= ENTRIES SHOWN =
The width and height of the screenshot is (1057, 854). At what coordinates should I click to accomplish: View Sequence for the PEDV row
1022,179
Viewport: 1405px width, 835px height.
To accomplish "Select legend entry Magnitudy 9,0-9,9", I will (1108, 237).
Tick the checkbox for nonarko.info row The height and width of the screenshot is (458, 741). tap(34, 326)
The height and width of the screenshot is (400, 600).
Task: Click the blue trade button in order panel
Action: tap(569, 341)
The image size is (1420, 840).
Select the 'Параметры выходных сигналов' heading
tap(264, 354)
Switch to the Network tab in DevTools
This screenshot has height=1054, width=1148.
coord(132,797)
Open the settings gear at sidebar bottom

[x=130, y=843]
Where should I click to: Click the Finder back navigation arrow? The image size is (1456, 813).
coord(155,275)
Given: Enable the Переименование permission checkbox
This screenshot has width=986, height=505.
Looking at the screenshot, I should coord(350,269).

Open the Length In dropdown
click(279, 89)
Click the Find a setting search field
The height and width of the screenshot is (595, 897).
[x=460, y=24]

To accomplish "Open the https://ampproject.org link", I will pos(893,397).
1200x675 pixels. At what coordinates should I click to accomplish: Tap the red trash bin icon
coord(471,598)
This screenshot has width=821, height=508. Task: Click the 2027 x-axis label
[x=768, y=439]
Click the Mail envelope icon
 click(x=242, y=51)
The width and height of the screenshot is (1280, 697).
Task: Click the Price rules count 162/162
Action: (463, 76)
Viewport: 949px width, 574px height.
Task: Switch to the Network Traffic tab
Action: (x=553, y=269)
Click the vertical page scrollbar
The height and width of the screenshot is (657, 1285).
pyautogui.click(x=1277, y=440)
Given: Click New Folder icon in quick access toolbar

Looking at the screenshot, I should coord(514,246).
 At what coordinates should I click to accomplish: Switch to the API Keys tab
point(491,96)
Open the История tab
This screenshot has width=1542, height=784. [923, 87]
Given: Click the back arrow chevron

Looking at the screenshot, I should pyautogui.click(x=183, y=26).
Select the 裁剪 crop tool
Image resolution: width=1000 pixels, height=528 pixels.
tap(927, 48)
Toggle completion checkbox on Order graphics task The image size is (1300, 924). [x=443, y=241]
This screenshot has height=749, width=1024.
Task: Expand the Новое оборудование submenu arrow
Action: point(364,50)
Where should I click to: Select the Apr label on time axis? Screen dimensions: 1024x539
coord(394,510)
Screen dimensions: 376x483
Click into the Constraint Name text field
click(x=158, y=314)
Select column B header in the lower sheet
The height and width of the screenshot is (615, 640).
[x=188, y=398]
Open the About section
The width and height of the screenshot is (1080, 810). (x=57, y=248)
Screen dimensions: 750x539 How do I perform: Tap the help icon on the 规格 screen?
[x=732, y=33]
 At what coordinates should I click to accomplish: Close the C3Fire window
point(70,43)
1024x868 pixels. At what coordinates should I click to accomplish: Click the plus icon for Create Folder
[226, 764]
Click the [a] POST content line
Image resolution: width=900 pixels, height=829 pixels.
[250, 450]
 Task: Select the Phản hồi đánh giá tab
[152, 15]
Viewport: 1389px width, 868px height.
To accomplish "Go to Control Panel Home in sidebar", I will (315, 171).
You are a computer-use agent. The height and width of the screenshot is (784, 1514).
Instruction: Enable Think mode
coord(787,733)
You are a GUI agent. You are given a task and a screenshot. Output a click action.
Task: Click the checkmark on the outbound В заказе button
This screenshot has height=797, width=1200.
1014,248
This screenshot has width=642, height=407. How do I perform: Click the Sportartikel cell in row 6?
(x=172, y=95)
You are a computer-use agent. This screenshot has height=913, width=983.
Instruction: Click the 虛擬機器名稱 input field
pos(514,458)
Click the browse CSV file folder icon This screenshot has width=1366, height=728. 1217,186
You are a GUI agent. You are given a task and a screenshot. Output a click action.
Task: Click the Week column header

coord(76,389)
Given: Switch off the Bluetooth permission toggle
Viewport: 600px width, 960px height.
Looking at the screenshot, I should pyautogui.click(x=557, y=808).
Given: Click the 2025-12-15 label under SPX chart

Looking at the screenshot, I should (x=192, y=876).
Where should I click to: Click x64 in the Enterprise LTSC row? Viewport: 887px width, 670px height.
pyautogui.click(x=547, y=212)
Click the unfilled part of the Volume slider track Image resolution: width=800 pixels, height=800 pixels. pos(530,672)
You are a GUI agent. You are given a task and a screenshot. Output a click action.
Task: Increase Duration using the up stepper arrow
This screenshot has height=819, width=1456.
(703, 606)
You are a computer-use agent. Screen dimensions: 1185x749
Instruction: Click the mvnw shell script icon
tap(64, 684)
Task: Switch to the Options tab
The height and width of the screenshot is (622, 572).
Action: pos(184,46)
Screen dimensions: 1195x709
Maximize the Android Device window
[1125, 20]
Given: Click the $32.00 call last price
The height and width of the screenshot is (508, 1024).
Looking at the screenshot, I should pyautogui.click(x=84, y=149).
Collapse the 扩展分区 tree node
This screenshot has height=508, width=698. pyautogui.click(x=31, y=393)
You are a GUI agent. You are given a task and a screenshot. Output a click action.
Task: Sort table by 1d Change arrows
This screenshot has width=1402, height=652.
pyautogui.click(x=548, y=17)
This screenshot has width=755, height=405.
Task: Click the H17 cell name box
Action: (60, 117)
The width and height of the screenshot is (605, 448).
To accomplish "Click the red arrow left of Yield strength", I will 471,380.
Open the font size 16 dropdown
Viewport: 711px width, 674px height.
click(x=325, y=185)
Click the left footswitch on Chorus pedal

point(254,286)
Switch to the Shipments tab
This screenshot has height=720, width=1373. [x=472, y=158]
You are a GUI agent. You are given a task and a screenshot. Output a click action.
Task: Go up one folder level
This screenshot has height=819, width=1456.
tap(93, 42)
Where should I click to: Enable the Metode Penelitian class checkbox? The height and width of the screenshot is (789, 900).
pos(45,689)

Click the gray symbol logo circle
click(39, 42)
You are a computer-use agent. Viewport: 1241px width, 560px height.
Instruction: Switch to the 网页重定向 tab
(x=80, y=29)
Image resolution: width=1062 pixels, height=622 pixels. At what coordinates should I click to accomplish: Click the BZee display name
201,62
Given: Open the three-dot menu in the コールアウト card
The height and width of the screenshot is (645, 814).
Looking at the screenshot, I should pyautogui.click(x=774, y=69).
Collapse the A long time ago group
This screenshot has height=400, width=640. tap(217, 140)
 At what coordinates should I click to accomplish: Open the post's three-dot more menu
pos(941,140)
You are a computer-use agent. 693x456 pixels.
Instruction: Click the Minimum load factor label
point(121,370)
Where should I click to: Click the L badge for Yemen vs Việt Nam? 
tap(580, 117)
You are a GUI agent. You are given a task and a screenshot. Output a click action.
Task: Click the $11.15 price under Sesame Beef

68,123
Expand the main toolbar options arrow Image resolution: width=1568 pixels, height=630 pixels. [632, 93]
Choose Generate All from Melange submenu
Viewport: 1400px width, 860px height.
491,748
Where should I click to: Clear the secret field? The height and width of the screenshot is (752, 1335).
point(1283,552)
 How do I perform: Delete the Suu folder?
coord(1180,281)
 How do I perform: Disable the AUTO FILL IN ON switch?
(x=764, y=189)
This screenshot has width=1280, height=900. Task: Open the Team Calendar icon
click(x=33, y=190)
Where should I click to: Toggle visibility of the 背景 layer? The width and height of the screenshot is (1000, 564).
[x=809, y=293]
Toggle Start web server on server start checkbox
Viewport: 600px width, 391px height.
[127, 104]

= EXERCISE INSTRUCTIONS =
Convert the rows in the stretch from the line containing "I will pos(893,397)." through the line containing "[x=768, y=439]" into a two-column CSV with the headers instruction and coordinates. Give each row's text and its answer on one CSV line, with each value in a single quoted field and any line breaks replaced by spaces.

= THE COMPLETED TASK =
instruction,coordinates
"To accomplish ""Open the https://ampproject.org link"",","I will pos(893,397)."
"1200x675 pixels. At what coordinates should I click to accomplish: Tap the red trash bin icon","coord(471,598)"
"This screenshot has width=821, height=508. Task: Click the 2027 x-axis label","[x=768, y=439]"